The cherubim, or angels, still adorn the single roof that stretches in one continuous line along nave and chancel, not on hammerbeams as in so many Suffolk churches, but memorably attached to the central ridge beam of the near-flat tie-beam roof.
At least, 12 remain, in back-to-back pairs. Only the extreme east and west bays lack them, so it would seem Dowsing's figure of 20 was a hasty and inaccurate note - hardly surprising, considering Blythburgh was only one of six or seven churches he visited with destructive intent that day.
So why was the instruction not followed? Was there local resistance to the puritan demands - or was it simply difficult to carry out because the roof is so high and hard to reach?
The latter seems more likely, for the command to "take down 200 pictures" - that is, to remove most of the stained glass from the church's many windows - was faithfully acted upon.
The church today, as a result, is gloriously light and spacy; on a dull day it can almost seem brighter inside. It must previously have been darker, but sumptuously full of colour. The combination of all that glass and an eye-catchingly exposed position now throw maximum skylight on the whitewashed stonework and pale brick floor , and would have made the "pictures" shine richly.
Lit by a clerestory of 36 closely-spaced Perpendicular windows, and themselves brightly painted in red, green and gold, the angels must have soared above in a suitably other-worldly fashion. Both the angels and roof itself retain a lot of colour: the lead pellets they are riddled with may have been fired by Dowsing's troopers, as has often been asserted, but could equally well have come from attempts in the 18th century to rid the then distressingly dilapidated church of nesting birds.

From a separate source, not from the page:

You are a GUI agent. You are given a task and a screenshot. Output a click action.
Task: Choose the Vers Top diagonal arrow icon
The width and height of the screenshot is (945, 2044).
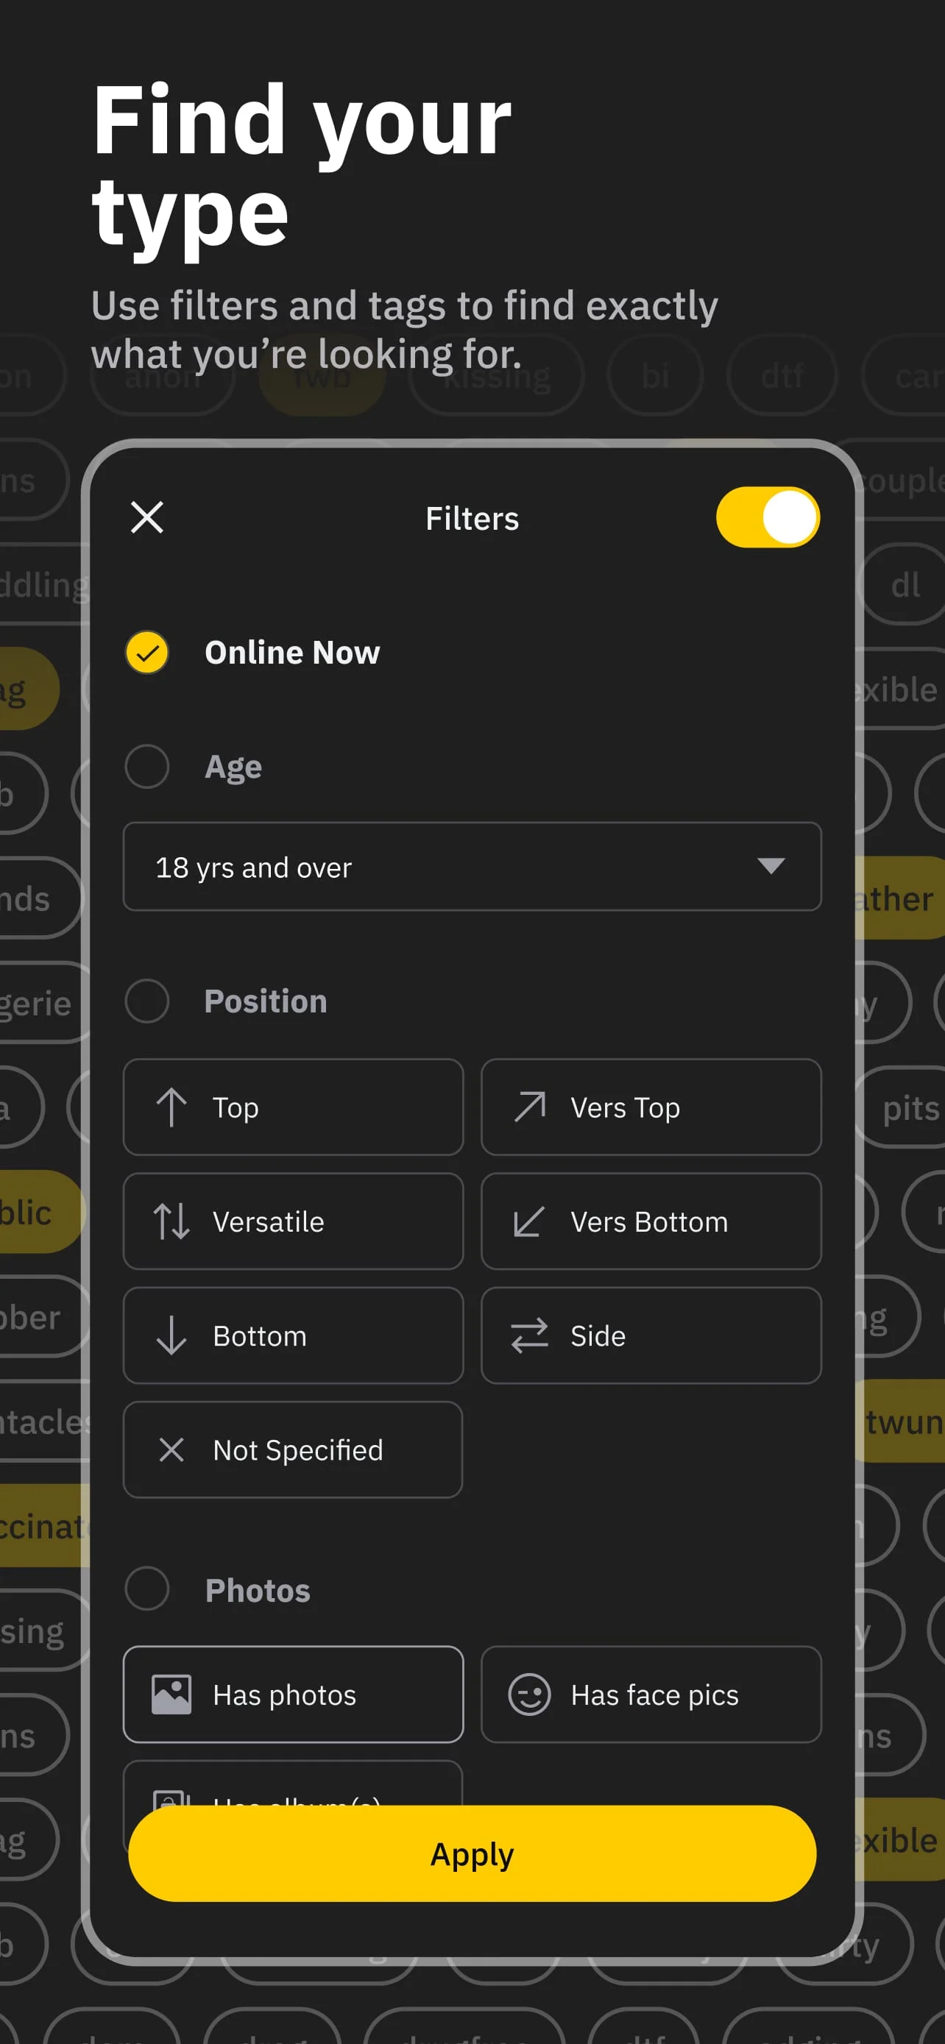(x=529, y=1107)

The survival of the angels is near miraculous for in addition to the dangers of Dowsing and lead shot they have seen off a plague of death-watch beetle, and the perils of 300 years when the roof was expected imminently to collapse.
Now a tiny village, Blythburgh was an important place in Saxon East Anglia, the first resting-place of its first Christian king, Anna, in the mid-seventh century. By Domesday it was a royal borough and site of a missionary minster church, and later still a 12th century Augustinian priory, which spawned the present church building in 1412 - though the tower is a century older and remains rather small and plain for the grand church it is now attached to. By this time Blythburgh was a prosperous port, and like others along this stretch of coast it raised a magnificent church.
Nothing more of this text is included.